(592h) Modeling the Adsorption of Isobutane/Butene on Hydrophobicity/Hydrophilicity Modified Solid Acid Surface
- Conference: AIChE Annual Meeting
- Year: 2019
- Proceeding: 2019 AIChE Annual Meeting
- Group: Separations Division
- Time: Wednesday, November 13, 2019 - 5:36pm-5:54pm
Piao Cao, Weizhong Zheng, Weizhen Sun, Ling Zhao
State Key Laboratory of Chemical Engineering, East China University of Science and Technology, Shanghai 200237, China
The alkylate produced by the C4 alkylation reaction with a high-octane number and cleaning burning, is an ideal blending component for gas upgrading. Compared with the traditional concentrated sulfuric acid process, the solid acid catalyst has the advantages of environmental friendliness and easy separation, but the easy deactivation characteristics is the dilemma faced by the industrialization of solid acid process. The key to inhibiting the inactivation of solid acid is to increase the ratio of isobutane/olefins (I/O) in the microenvironment around the active site of solid acid, and to avoid oligomerization of the initially formed carbocation with butene molecules. Researches have shown that the surface modification by grafting functional groups is an effective way to modify the textural, chemical and morohological properties of solid acids, thus influence the adsorption selectivity and catalytic properties. However, the interaction mechanism between surface groups and C4 molecules and the adsorption and diffusion behavior of C4 molecules are still unclear.
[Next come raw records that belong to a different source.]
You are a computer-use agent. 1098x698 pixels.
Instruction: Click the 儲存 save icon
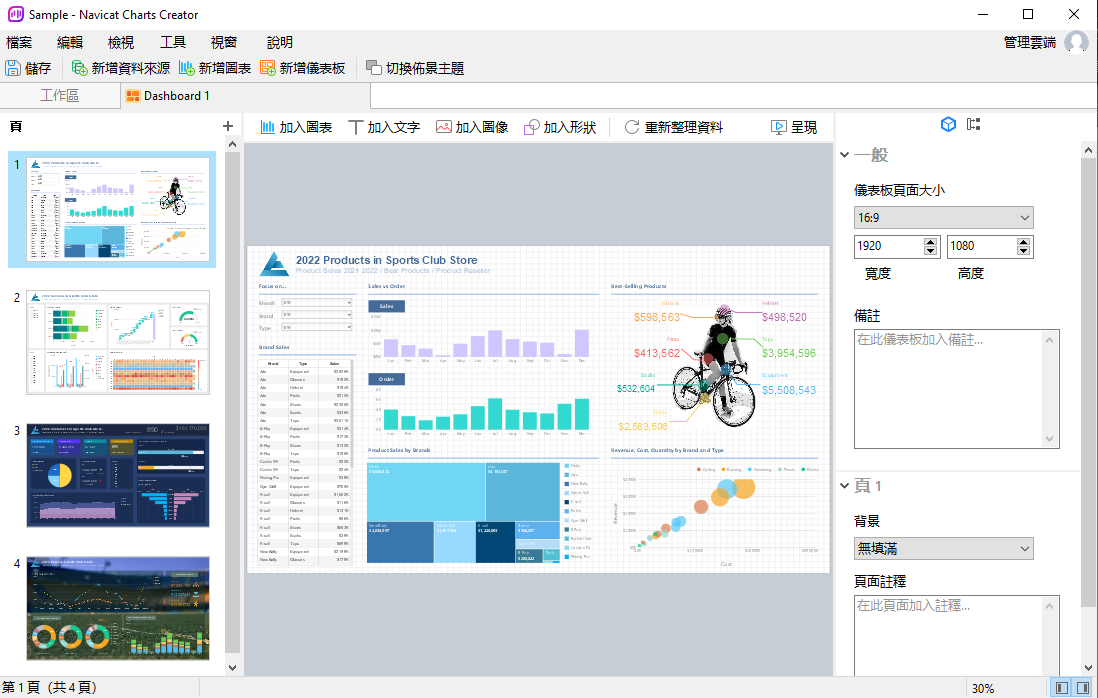[13, 68]
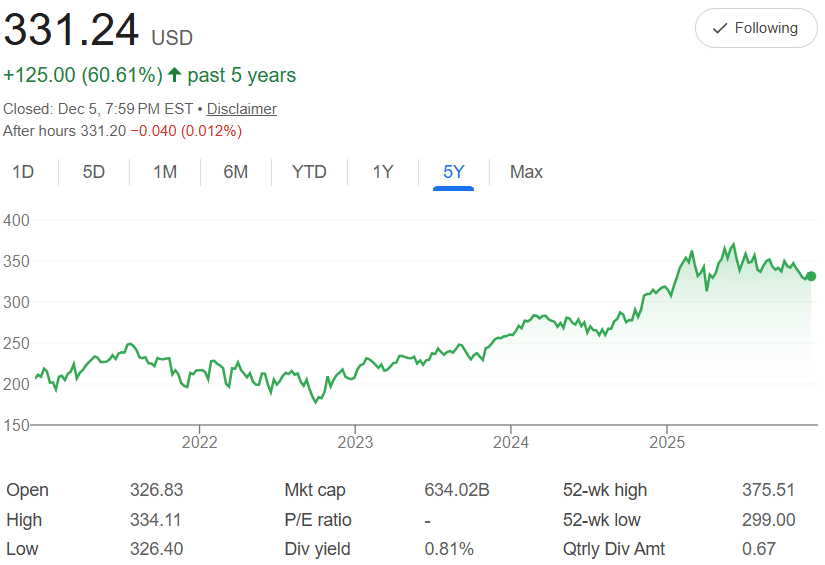Open the 6M chart view
The width and height of the screenshot is (825, 565).
coord(236,172)
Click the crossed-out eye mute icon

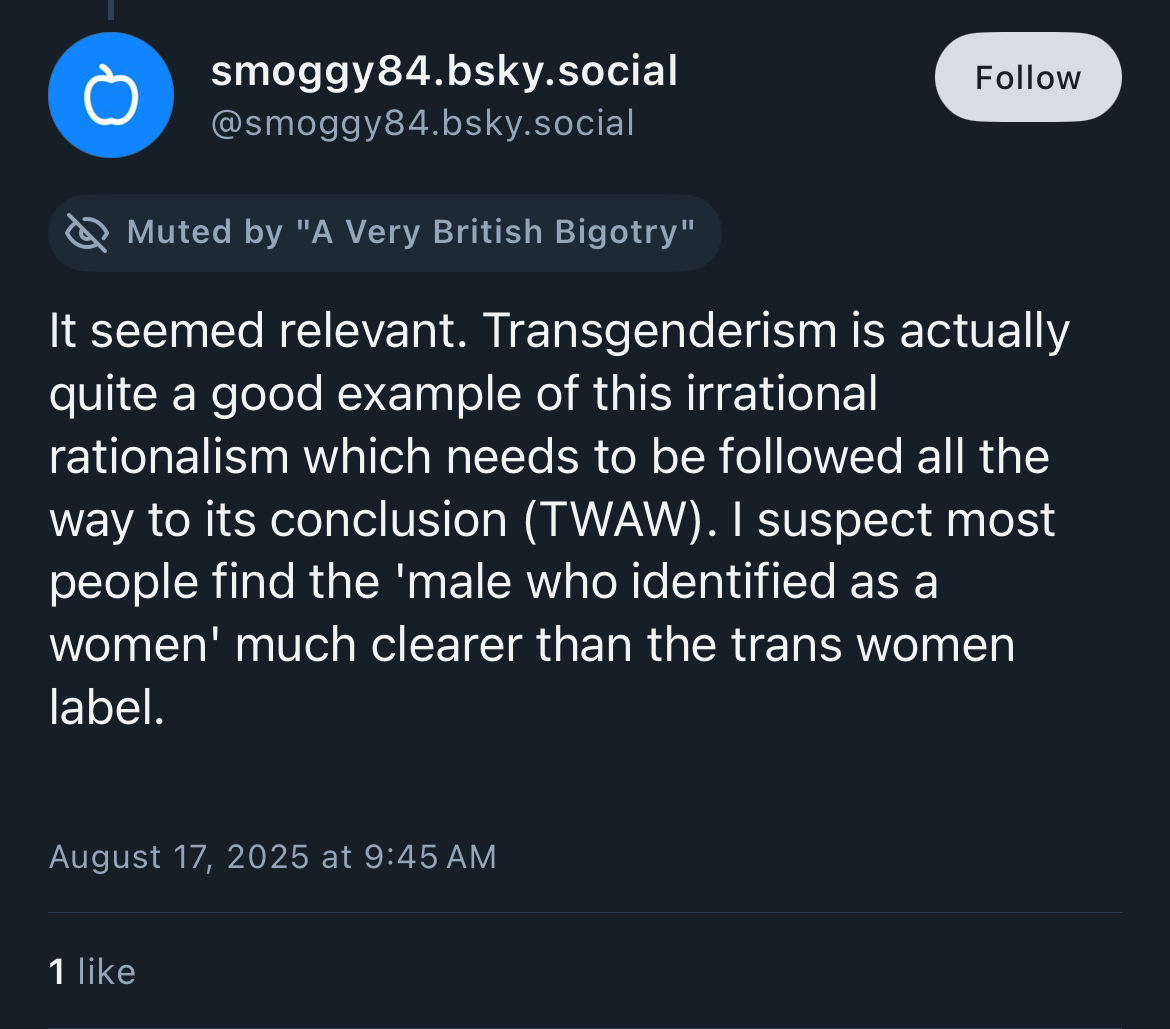pyautogui.click(x=87, y=232)

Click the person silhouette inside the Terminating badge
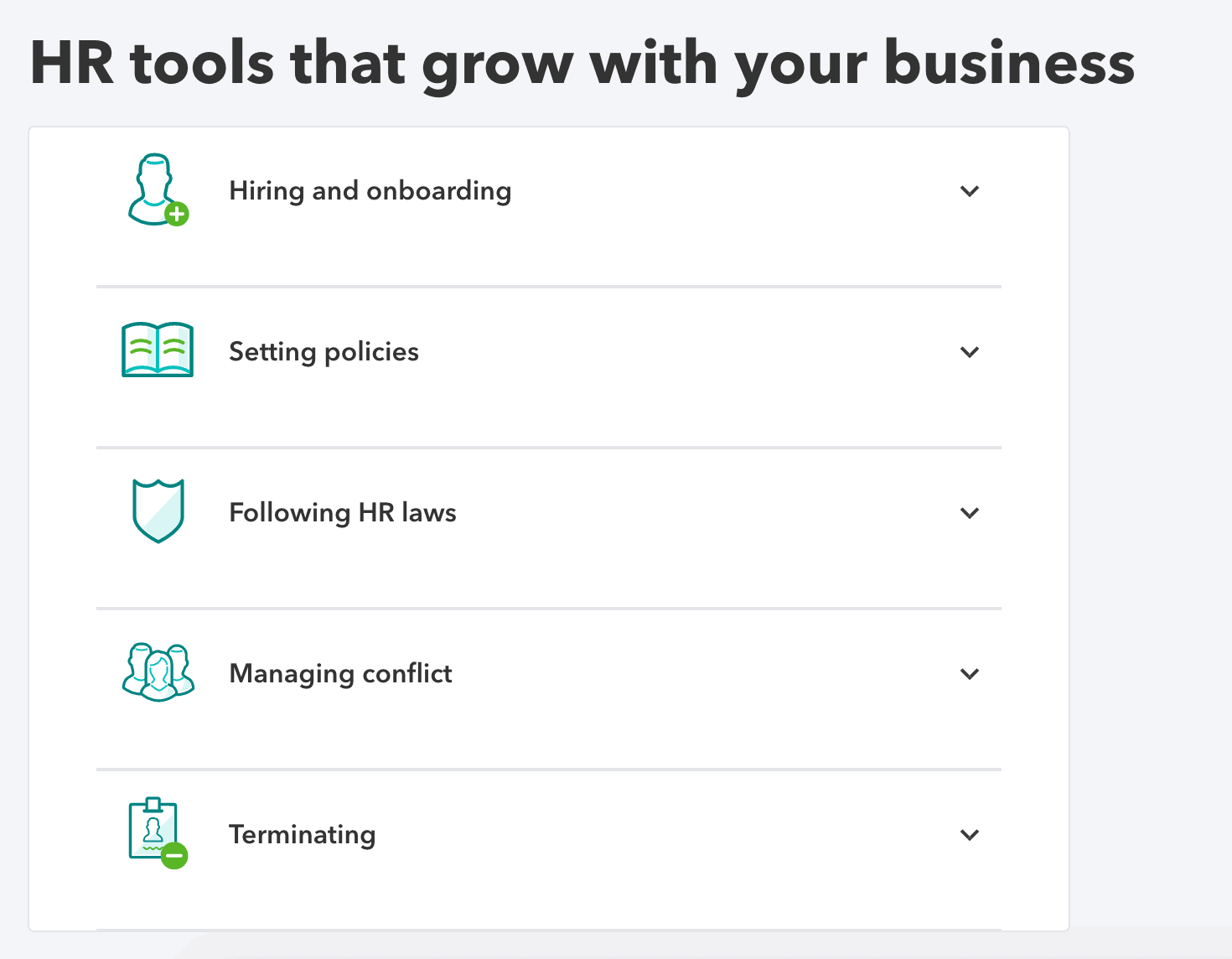153,830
In this work, the adsorption behaviors of isobutane and 2-butene on silica surface with a series of functionalized surface groups, i.e. [-OH], [-C3H7], and [-C3H6-SO3H], were studied using molecular dynamics (MD) simulation. The transport diffusion coefficients of C4 molecules were obtained in order to assess the effect of surface functionalization with organic groups.
MD simulations reveal a strong interaction of isobutane molecules and butene molecules with the silica surfaces, which induces significant concentration gradients between two silica walls in all systems. In addition, it was found that the hydrophobic modification of the surface by grafting propyl groups could inhibit the adsorption of butane on the surface, thus improving the ratio of I/O which is beneficial to inhibit the polymerization reaction of butene and obtain a higher quality of alkylate. However, the hydrophilic modification of the surface by grafting propanesulfonic acid groups results in a higher ratio of I/O compared to unmodified surface with silanol groups, which can be attributed to the stronger interaction between propanesulfonic acid groups with butene than isobutane. In addition, the butene molecules diffuse faster than isobutane molecules in all simulation systems while the difference in diffusion coefficient between isobutane and butene is minimal in propyl functional system, which indicates the ability of the hydrophobic groups to tune the ratio of I/O in the interface between C4 reactant phase and solid acid catalyst. This simulation study provides a microscopic insight into the adsorption and diffusion behavior of C4 molecules on hydrophobicity or hydrophilicity modified solid acid surface, which can further guide the design and improvement of the solid acid catalyst of isobutane alkylation.